_Alıştırma:_ Lütfen aşağıdaki vefa konulu metni, son cümlesinden sonrasını yazarak sürdürün.

_Metin bölümü:_
Sana Karşı Vefalı mıyım?
Yine
sana yazarken buldum kendimi Anne,
Bazen
bakıyorum da sana yazmak en çok içimi serinleten şey oluyor.
Günlerce
yazdığım pek çok yazı var ama en çok sana yazmayı seviyorum.
Çünkü
senin yazdıklarımdan çok yazmadıklarımı okuduğunu biliyorum.
Bugün
düşünüyorum "Sana karşı vefalı mıyım?" diye.
Kendimi
adil olmaya zorluyorum, zalimliklerim fazla olsa bile.
Ne
zaman zorda kalsam beni kurtardın.
Zorda
kalmasam da hep yanımdaydın.
Bazen
beni yetim buldun, bazen beni öksüz buldun, bazen beni yoksul buldun.
Ve
her seferinde beni bulduğundan daha iyi olmam için destek oldun.
Şimdi
benim için yaptıklarına karşı, ben sana vefalı mıyım?
Vefa
neydi Anne?
Geçmişte
yapılan iyilikleri hatırlamak, unutmamak…
Bana
yaptığın iyiliklerin her birini hatırlıyor muyum acaba?
Keşke
hepsini hatırlayabilseydim ama insanım,
Ne
yazık ki çoğunu unutup azını hatırlıyorum.
Belki
de bende derin iz bırakanları bile,
Oysa
her attığım adımda bana verdiğin bir iyilik var.

_Kayıtlı bilgiler:_
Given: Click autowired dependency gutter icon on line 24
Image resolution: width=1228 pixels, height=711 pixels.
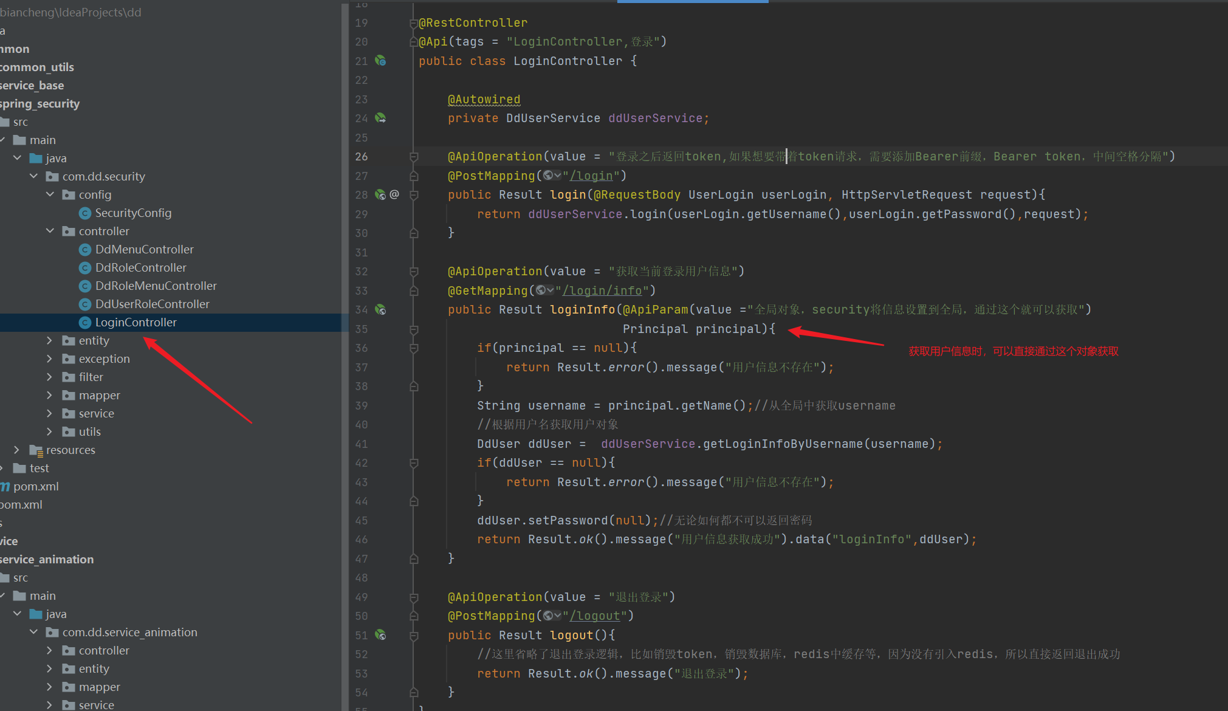Looking at the screenshot, I should tap(380, 118).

_Yazılı yanıt:_
Ve
ben bunların çoğunun farkına bile varmıyorum.
Peki
vefa sadece geçmişle ilgili mi Anne?
Sen
bunca delil, bunca ispat sunmuş iken bana,
Gelecekte
de vereceklerini bile vaat etmişken,
Sana
gelecek için de vefalı olmalı değil miydim?
Vefa
sadece dün ile mi ilgili?
Bugün
ve yarın vefa içermez mi?
Oysa
ben sana yazdıkça bana yaptıklarını,
Benim
için yaptıklarını,
Bana
verdiklerini,
Sana
teşekkürlerimi,
Sana
şükürsüzlüklerimi yazdıkça,
Senin
yarın bana vereceklerini de anımsıyorum.
Ve
sen yarın bana vereceklerini anımsattıkça sana olan vefa borcum da gün geçtikçe
artıyor.
Peki
ya ahde vefa?
Dün,
bugün ve yarın için verilmiş söze…
Dün
verilen sözü bugün tutmak ve yarın da tutacak olmak vefa değil mi?
Vefa
tüm zamanlar, tüm mekânlar için gerçek değil mi?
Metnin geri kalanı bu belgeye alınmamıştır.